Pano ingilizce, Panonun ingilizcesi nedir, İngilizce pano nasıl denir


İngilizce’de “Pano” Kelimesinin Karşılığı Nedir?

İngilizce’de “pano” kelimesinin karşılığı “board” kelimesidir. Board kelimesi İngilizcede çok geniş bir anlam yelpazesine sahiptir ve birçok farklı bağlamda kullanılabilir. Genel olarak düz, dikdörtgen şekilli, genellikle duvara asılan ve üzerine bilgi, not, resim vb. şeylerin asıldığı ya da yazıldığı yapı veya nesne anlamına gelir.

İngilizce’de Pano Kelimesinin Kullanım Örnekleri

İngilizce’de pano kelimesinin en yaygın kullanım alanları şunlardır:

Okullarda, ofislerde, evlerde kullanılan not panoları için “bulletin board” terimi kullanılır. Örneğin:
• I need to put up a new notice on the bulletin board in the staff room.
• The school has a big bulletin board in the hallway where they post announcements.

Bilgisayar ekranlarındaki kontrol panelleri için “control panel” terimi kullanılır.

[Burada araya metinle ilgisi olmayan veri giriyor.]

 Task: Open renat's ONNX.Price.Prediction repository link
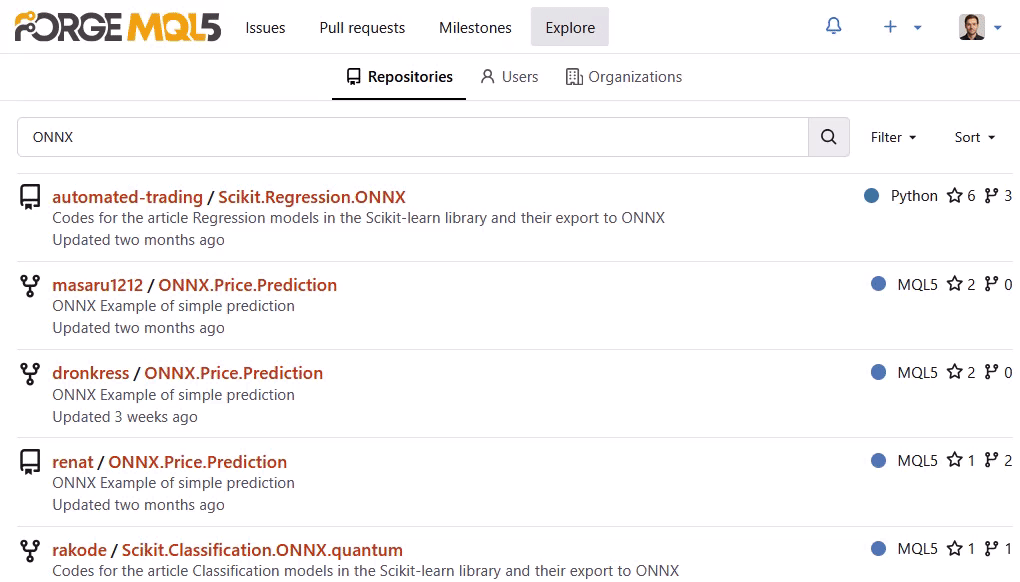click(198, 462)
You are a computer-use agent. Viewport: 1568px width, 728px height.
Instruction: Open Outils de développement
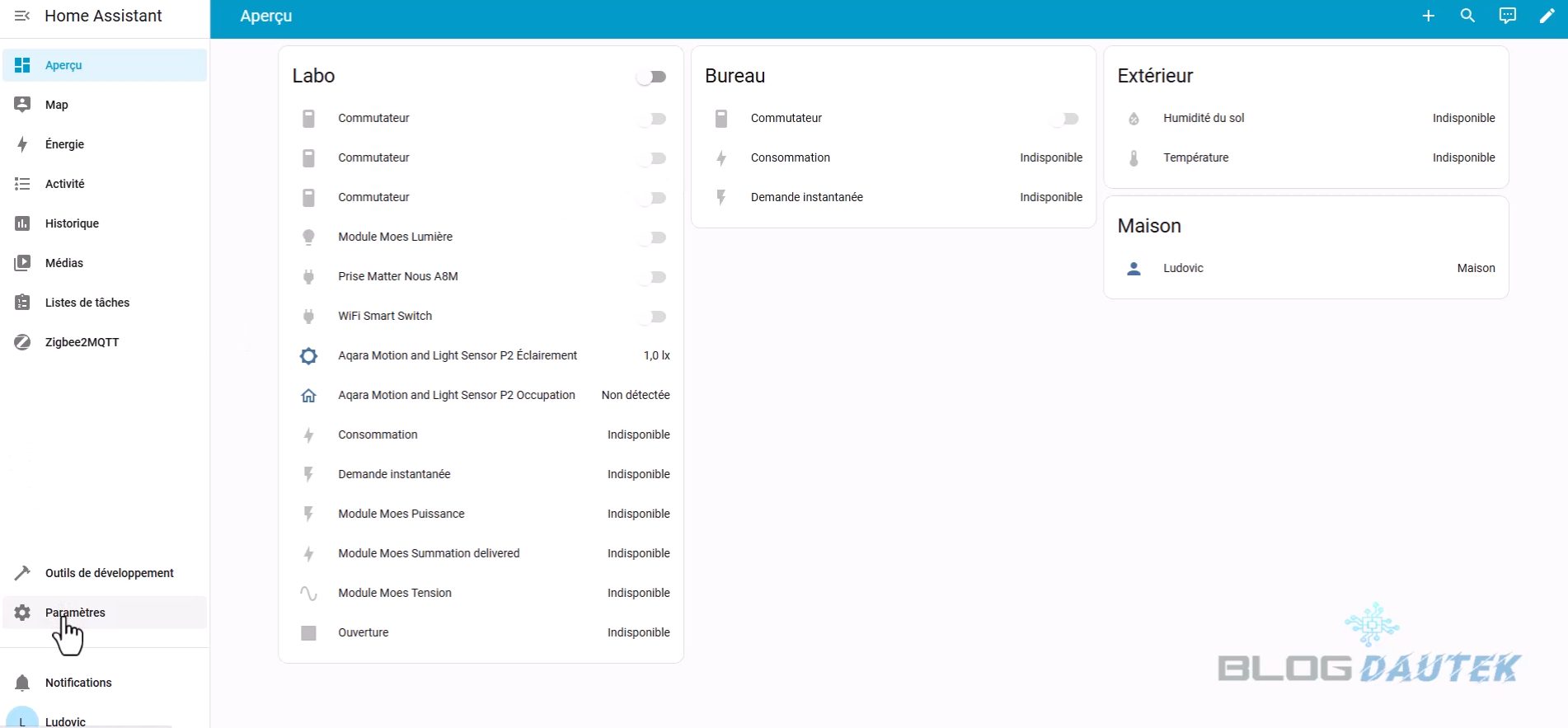click(x=109, y=573)
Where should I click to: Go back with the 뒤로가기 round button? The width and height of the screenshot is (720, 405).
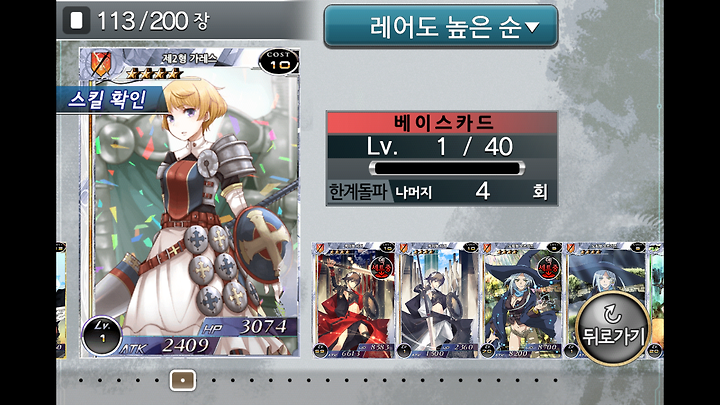click(x=613, y=328)
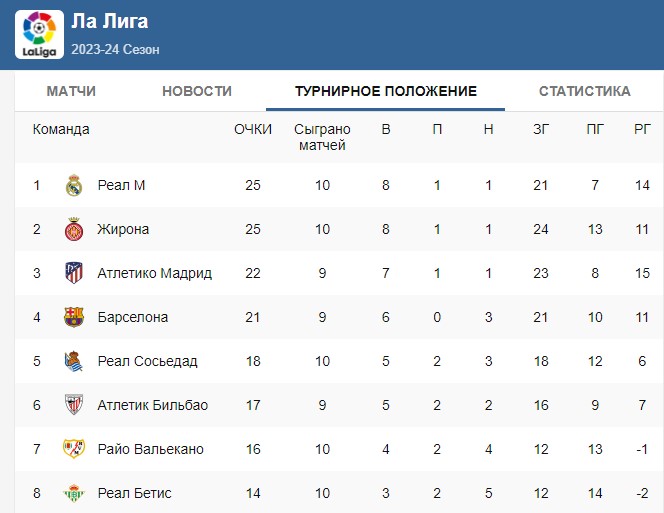The height and width of the screenshot is (513, 664).
Task: Click the LaLiga logo in header
Action: (39, 34)
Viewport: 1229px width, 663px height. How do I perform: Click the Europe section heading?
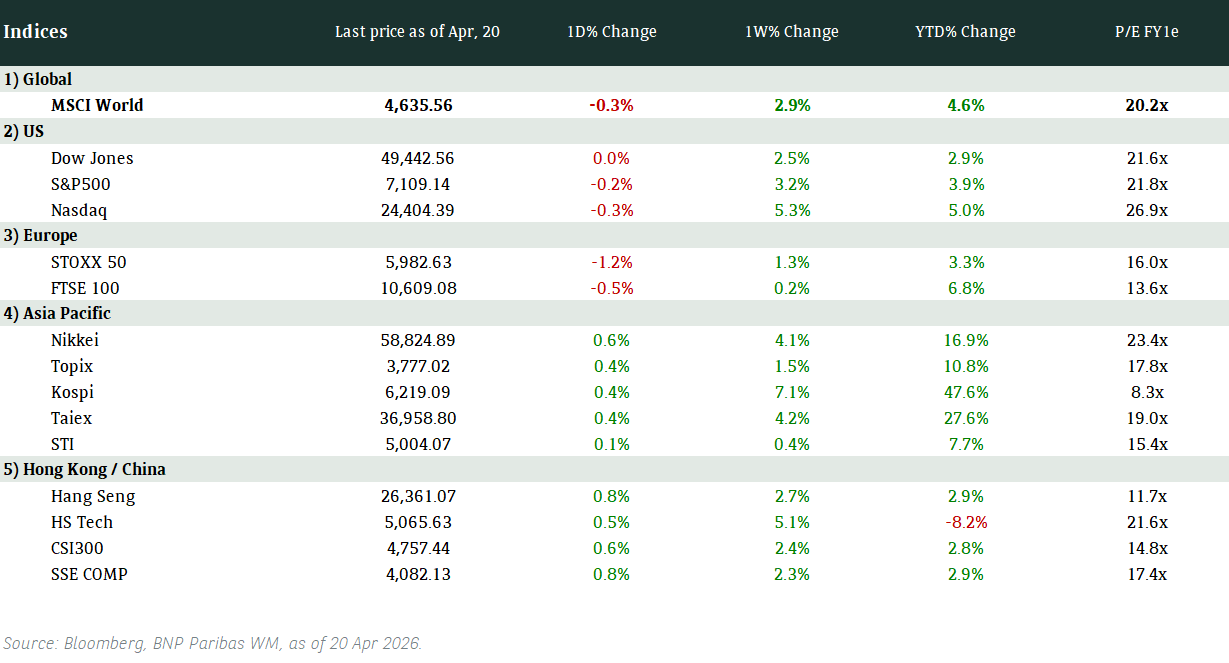pyautogui.click(x=40, y=235)
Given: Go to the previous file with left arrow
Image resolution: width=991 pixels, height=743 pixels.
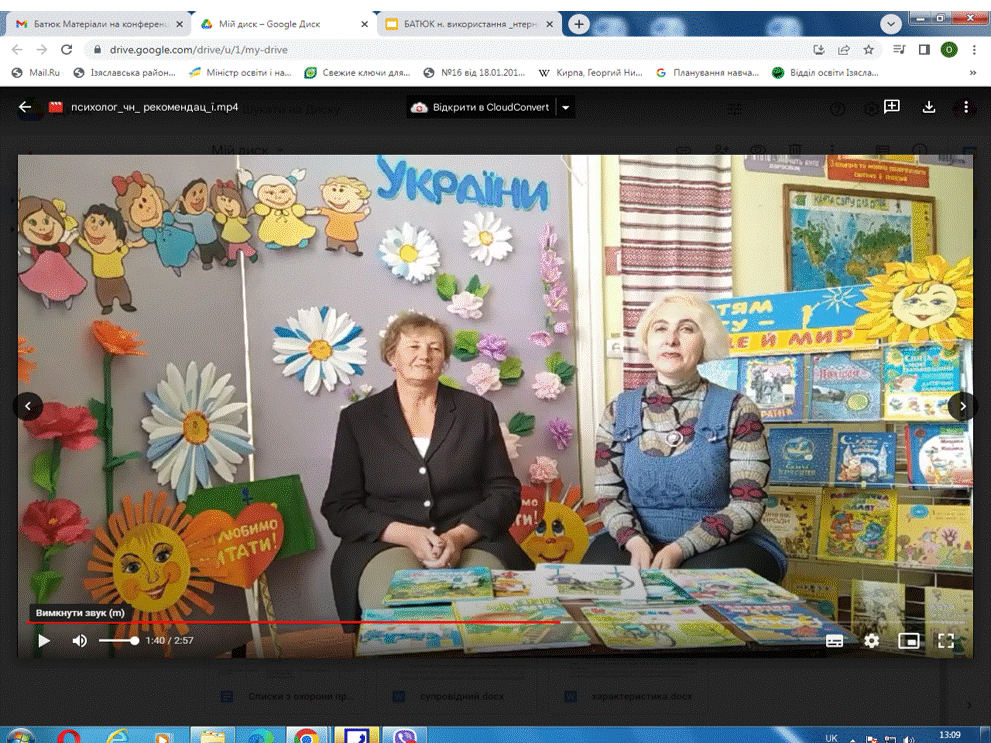Looking at the screenshot, I should (28, 405).
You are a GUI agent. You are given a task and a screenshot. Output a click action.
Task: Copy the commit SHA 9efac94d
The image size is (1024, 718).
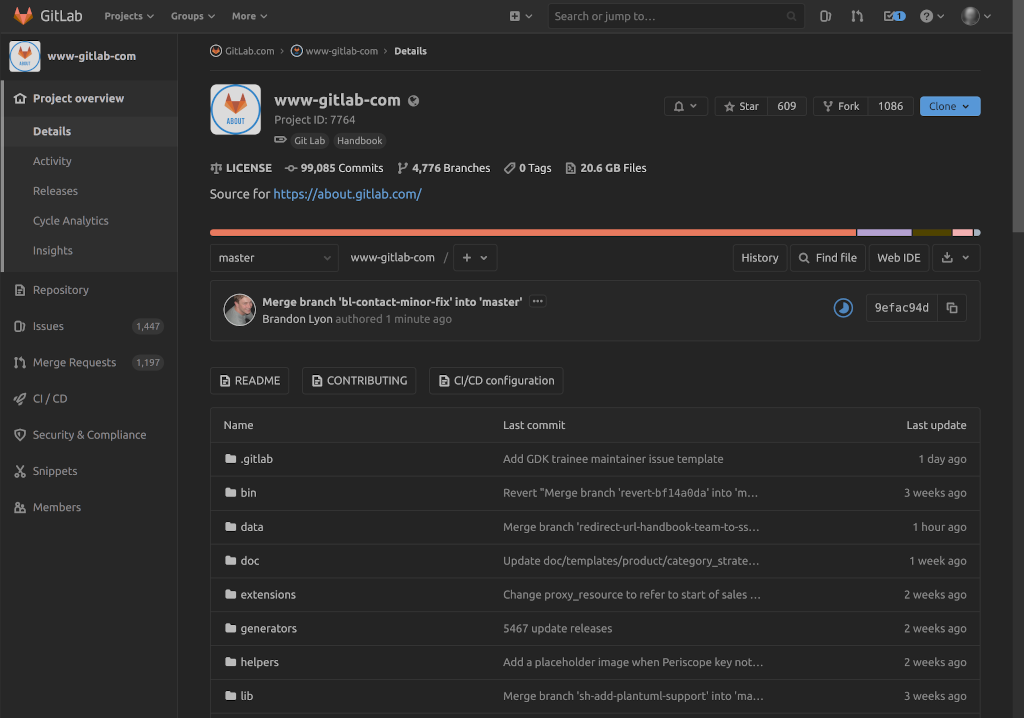pos(951,307)
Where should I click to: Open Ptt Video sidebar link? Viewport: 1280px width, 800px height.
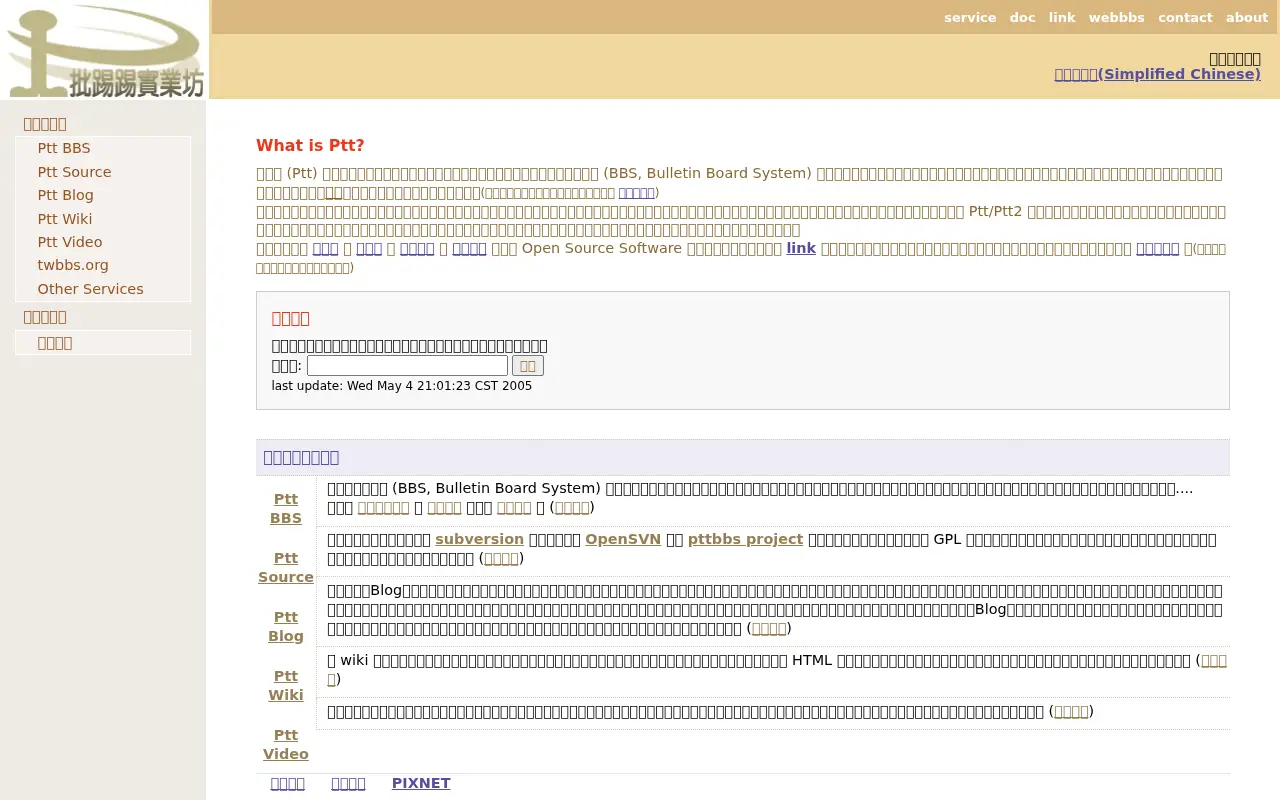coord(70,242)
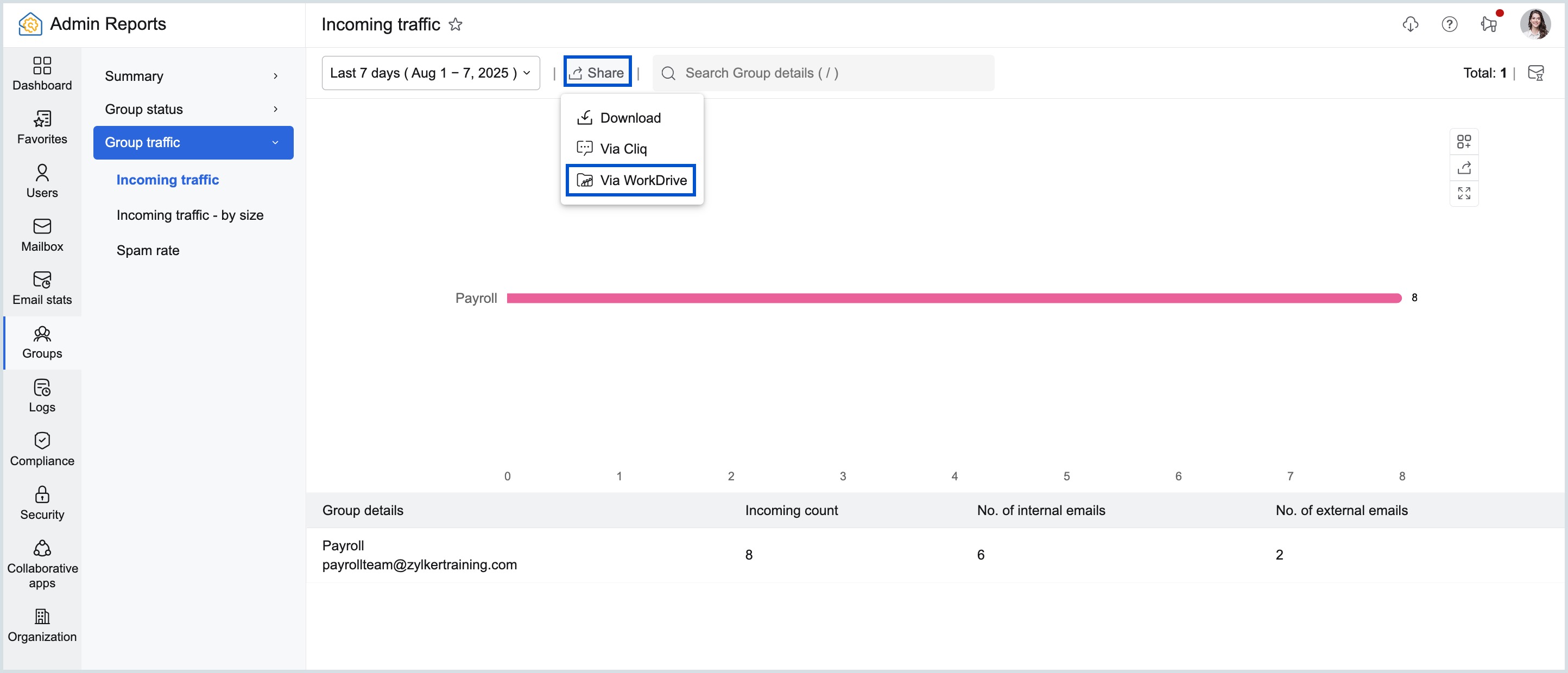
Task: Open the Last 7 days date range dropdown
Action: [x=431, y=73]
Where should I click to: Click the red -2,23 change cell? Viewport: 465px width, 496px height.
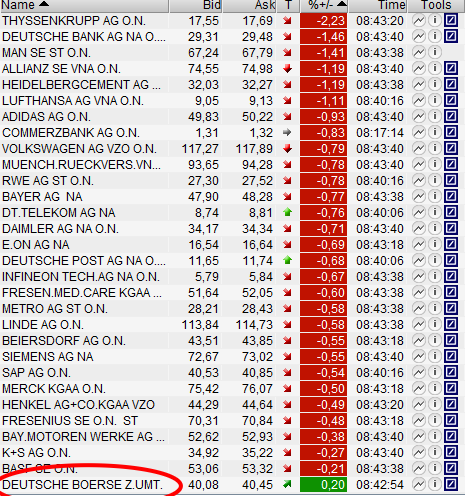tap(323, 21)
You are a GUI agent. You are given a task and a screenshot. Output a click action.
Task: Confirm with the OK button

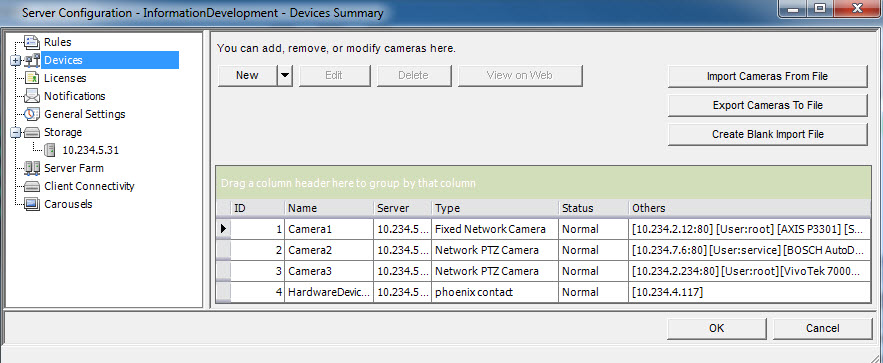point(716,329)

Örneğin:
• I need to open the control panel to change my display settings.
• The control board on the washing machine is not working properly.

Spor müsabakalarındaki skor panoları için “scoreboard” terimi kullanılır. Örneğin:
• The scoreboard shows the current score of the basketball game.
• The football stadium has a huge electronic scoreboard that displays the game stats.

Ulaşım araçlarındaki durak panoları için “timetable” terimi kullanılır. Örneğin:
• The bus timetable is posted on the board at the bus stop.
• I need to check the train timetable to see when the next train is leaving.

Görüldüğü gibi İngilizce’de “pano” kelimesinin karşılığı olarak farklı terimler kullanılmakta ve bağlama göre değişiklik göstermektedir.

İngilizce’de Pano Kelimesinin Günlük Kullanımı

İngilizce’de pano kelimesinin günlük kullanımına dair birkaç örnek cümle verelim:

• I need to pin my new recipe on the kitchen board.
Mutfaktaki panoya yeni bir tarif yapıştırmam gerekiyor.

• The math teacher put up a new formula chart on the classroom board.
Matematik öğretmeni sınıftaki panoya yeni bir formül tablosu astı.

• Let’s use the white board to brainstorm ideas for the project.
Proje için fikirleri beyaz tahta üzerinde tartışalım.

• The company has a suggestion board where employees can post their ideas.
Şirketin çalışanların fikirlerini asabilecekleri bir öneri panosu var.

• I’m going to hang my vacation photos on the corkboard in my room.
Odamdaki mantar panosu üzerine tatil fotoğraflarımı asacağım.

Görüldüğü gibi İngilizce’de “pano” kelimesinin karşılığı olarak farklı terimler kullanılmakta ve bağlama göre değişiklik göstermektedir. Günlük hayatta da panolar çeşitli amaçlarla kullanılmakta ve İngilizce’de karşılık gelen kelimelerin doğru kullanımı önemlidir.